Speaking of forgotten corners of the dinosaur species, where are the flying dinosaurs? The pterodactyls and pteronodons and things? Give them feathers or realistic proportions, I don’t care, just give them to me. Better yet, have them roaming the planet because how would you cage up such creatures, anyhow? They’d get out somehow, breed, then after a while spread to the nearest mainland and start a’chompin’ there.
We saw them in Jurassic Park III, as well, and I like the idea that the mistakes seen in the previous movies have essentially made flying dinosaurs part of the planet’s current range of life. They’d eat fish and occasionally your dog… Probably LAX probably has to shoo them from Los Angeles air space from time to time…. One of them roosted in La Brea Park for a few minutes and someone Instagrammed it and it’s since become a meme… I love the idea that beyond a specialized theme park, some dinosaurs are just inescapably here now, and we just have to deal with the annoyance.
3. Curse your sudden but inevitable betrayal!
I’m not saying it has to be obvious, but the reference should be there because…come on. (Also it looks like one of the park techs in the trailer has dinosaurs on the edge of his console, so…)
4. Jeff Goldblum needs to make a cameo.
Maybe Dr.

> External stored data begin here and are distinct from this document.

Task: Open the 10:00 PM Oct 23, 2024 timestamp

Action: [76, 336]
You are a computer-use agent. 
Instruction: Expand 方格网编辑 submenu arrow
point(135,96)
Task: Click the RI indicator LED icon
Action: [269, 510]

Ian Malcolm buried the hatchet and made a funny introductory safety video for the park, complete with his trademark laugh. Maybe he gets to testify before a congressional committee on the need for genetic creation laws. Maybe he runs an occult bookstore on St. Mark’s Place now. Maybe he just lives alone in the Pacific Northwest making knots all day. I don’t know. All I know is that the above needs to be somewhere in Jurassic World. Preferably all over it.
5. Kill Chris Pratt’s character.
Look, it’s not that I don’t love the enjoyment that Chris Pratt brings to this earthly plane of existence but it’s not like his character’s existence is going to be key to the making of more Jurassic Park movies. You can’t kill him in the Lego movies, you can’t kill him in the Marvel Cinematic Universe, you can’t kill him in Parks and Recreation. (Gods, that would be a bleak storyline indeed.) But you can kill him here. So kill him! Let us know that messing around with dinosaurs comes with serious consequences. Make it a shocker for the audience. Our hero! Gone! Dammit, Jurassic World, this is no longer a laughing matter!

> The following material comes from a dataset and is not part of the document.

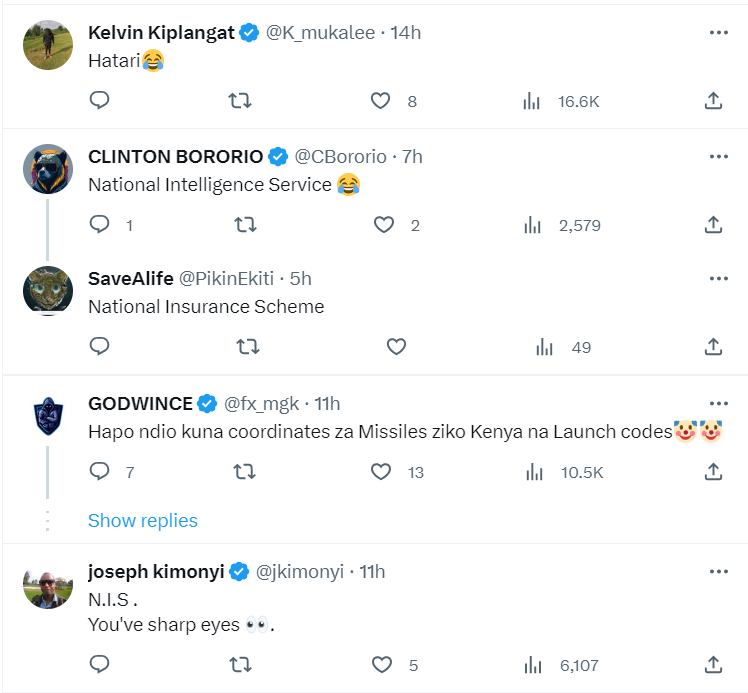Share Kelvin Kiplangat's tweet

6. Have the magic word be an actual password in Jurassic World: The Park.
I like the idea of a twisted tribute to Dennis Nedry, corporate espionage artist and all around jerk, hiding in the movie somewhere. Maybe “please” is a legitimate catch-all password login for Jurassic World’s systems. Or maybe “nedrysucks” or “wevegotdodgsonhere.” (Although the knowledge that we had Dodgson there was probably lost once Nedry’s face got eaten.) A reminder to the lifers at Jurassic Park/World of how close they came to complete disaster.
7. An incisive and exciting look at how first world culture is so consumer-driven that it is considered monetarily worthwhile to develop and perfect the technology of bringing back entire extinct species of fauna for our personal amusement, circumventing all moral objections.
And how even the wonder and outrage of bringing dinosaurs back to life can be boring and feel comfortably safe after the idea has been in existence for only a single generation.
Or maybe the movie will point out that the efforts behind Jurassic World are akin to NASA in that the tech and research that created dinosaurs for amusement had a lot of secondary benefits to important fields like human medical care.
Either way, Jurassic World has an opportunity here to depict some fascinating and common science fiction themes and apply them to the world as we know it today. It can be more than just hybrid dinosaurs and thrilling chases, film-makers. Remember that!
Chris Lough would go to a real life Jurassic World theme park. No question.